I am looking at moving to Canada because I am concerned with the state of Europe and the fact that if one of five countries go under then the outlook is bleak!

I have friends that have just returned to the uk from 19 months living and working in Canada and they sing the highest of praises. They thought they had permanent visas but it turns out the lawyer made an error in their application so they returned before they were asked to leave and are in the process of getting a permanent visa.

I have looked at my wife and my earning potential and it ranges from around 60-75k a year between us. Would that be enough to sustain us in bc? Also, what is the ratio between temporary visas being upgraded to permanent or are there too many variables to even answer that.


----------



## telcoman (Feb 11, 2010)

60-70K is manageable. It depends on where you move. Housing costs in Toronto, Calgary & Vancouver are very high. if your skills allow you a job in a smaller center you maybe much better off.

Your friends experience demonstrates why you have to be very careful in which immigration lawyer you pick if you use one. I have had reports of many problems with them via my website and I am very careful as to which ones I will pass on to people


----------



## aufait888 (Apr 25, 2011)

hi, matey!

this is my tuppence-ha'penny worth....

steer clear of agencies or consultants! they do nothing that you cant do yourself! these guys are for those mainly from 3rd world countries who maybe lack the language skills etc to put their cases forward.

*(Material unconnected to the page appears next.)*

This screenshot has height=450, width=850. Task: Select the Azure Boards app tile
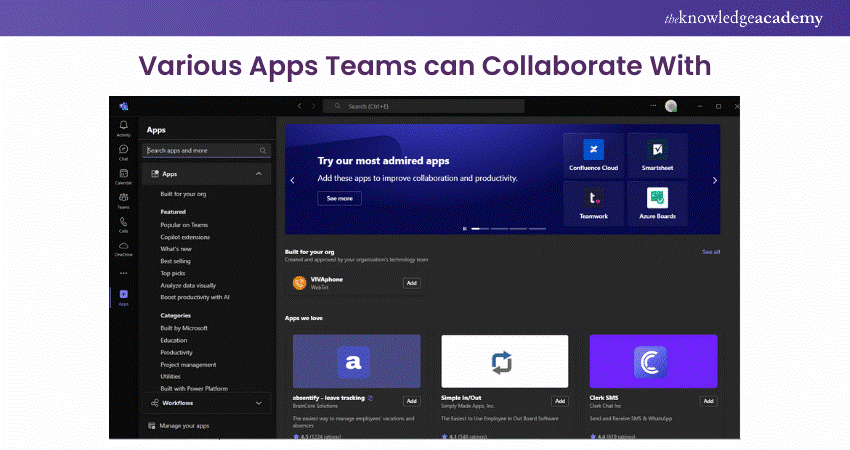(658, 201)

in my case, i did it all myself thru the canadian embassy and cic.gc.ca.....applied and about 8mths later got invited to an interview in london uk, docs arrived a few mths later giving us a 6 mth slot in which to move to canada by...easy as 123...simple!

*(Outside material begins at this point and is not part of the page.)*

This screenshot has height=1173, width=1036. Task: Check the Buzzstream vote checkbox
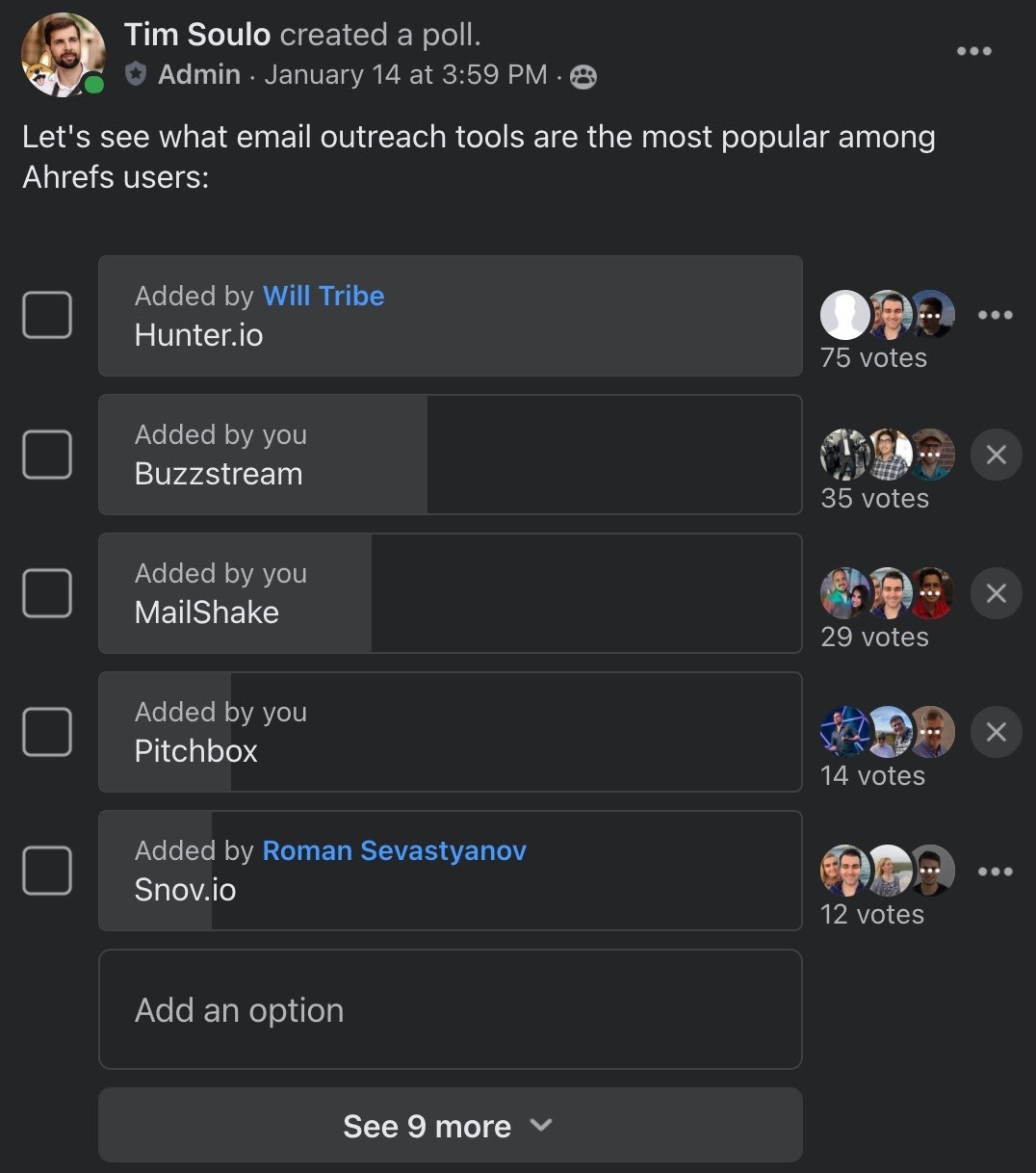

as for contacts in canada for your trade, i do know of a very good consultant(ok, ok...for jobs, you sometimes do need a helping hand in the form of an agency etc....!!), her name is Shadi Norman and she's based in BC...her speciality is manual labour trades, so she should be able to set u up with a job very easily.

i dont know what her number is there but google her name and it should come up with the details.

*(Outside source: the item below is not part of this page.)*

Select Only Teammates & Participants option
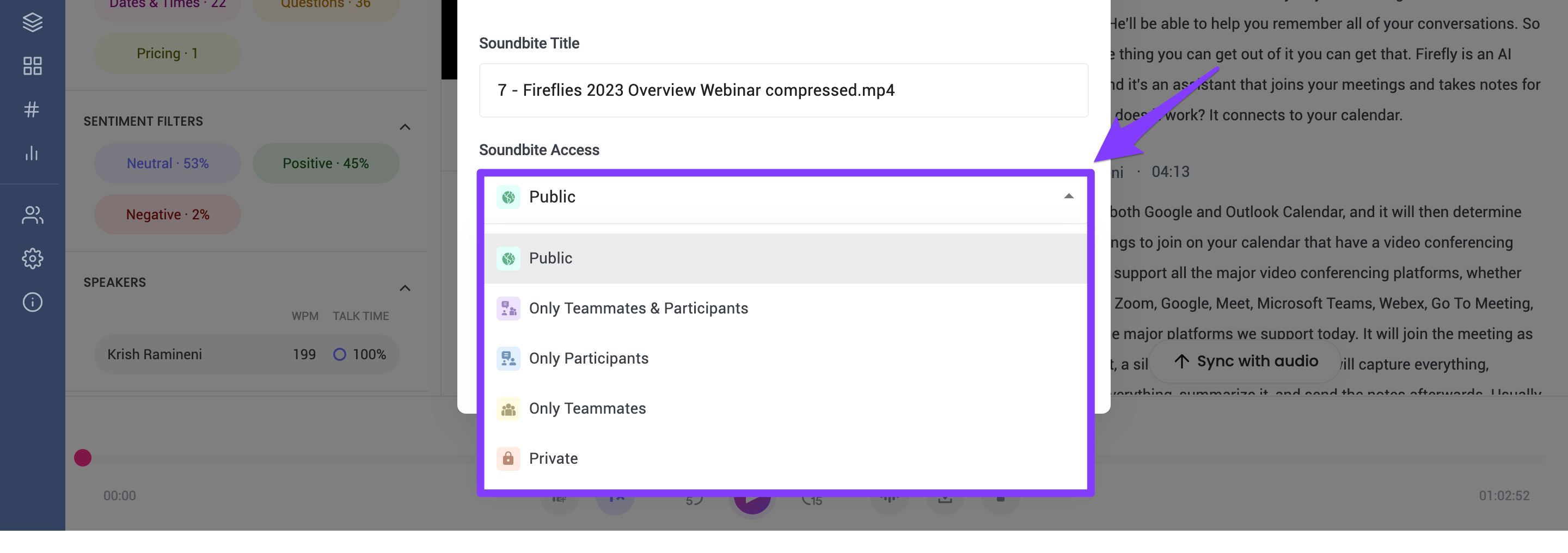1568x553 pixels. tap(638, 309)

of course she charges, but if you can get a job out of it, then so what...!

drop me a PM if you have difficulty or if u need any more advice....by the way, im not a lawyer or a specialist BUT i can help anyone with queries or fears about getting there, as i ve been thru the hoops already!





Paul the chippie said:


> Sorrys guys but I'm sure this question comes up a number of times on the forum but myself and my fiance are pretty soon going to be starting the whole process of trying to immigrate to Canada.
> Does anyone know of any good immigration agencies within Vancouver, BC or Calgary?
> 
> Thank you, Paul.


----------



## aufait888 (Apr 25, 2011)

*hi*

hi paul...i just sent u a PM!!




QUOTE=telcoman;657844]60-70K is manageable. It depends on where you move. Housing costs in Toronto, Calgary & Vancouver are very high. if your skills allow you a job in a smaller center you maybe much better off.

Your friends experience demonstrates why you have to be very careful in which immigration lawyer you pick if you use one. I have had reports of many problems with them via my website and I am very careful as to which ones I will pass on to people[/QUOTE]


----------



## SnappyG (May 27, 2011)

Hi Martin,

I recommend you visit the Canadian Immigration ("CIC") website. Do a Search on "Come to Canada Wizard" and then "Self-Assessment Test". These will help you determine whether or not your skills will qualify you to live/work in Canada.

For the record, I did not use an Immigration Specialist or lawyer. I was able to find everything I needed on the CIC website - or by calling their help center at 1-888-242‑2100. I also visited the Canadian embassy to get clarification. They were always very helpful as well. Perhaps if I didn't speak English, I could see how the process would be a huge challenge. As it was, I experienced little problem.


----------



## Gotocanada (Feb 25, 2010)

Paul the chippie said:


> Sorrys guys but I'm sure this question comes up a number of times on the forum but myself and my fiance are pretty soon going to be starting the whole process of trying to immigrate to Canada.
> Does anyone know of any good immigration agencies within Vancouver, BC or Calgary?
> 
> Thank you, Paul.


Save your money and do it yourself. We came over under a skilled worker visa. We were under the old system and waited for ages but no agency can get you here any quicker. We applied in 2007 and moved over to Ontario in 2010! Good luck with the process.


----------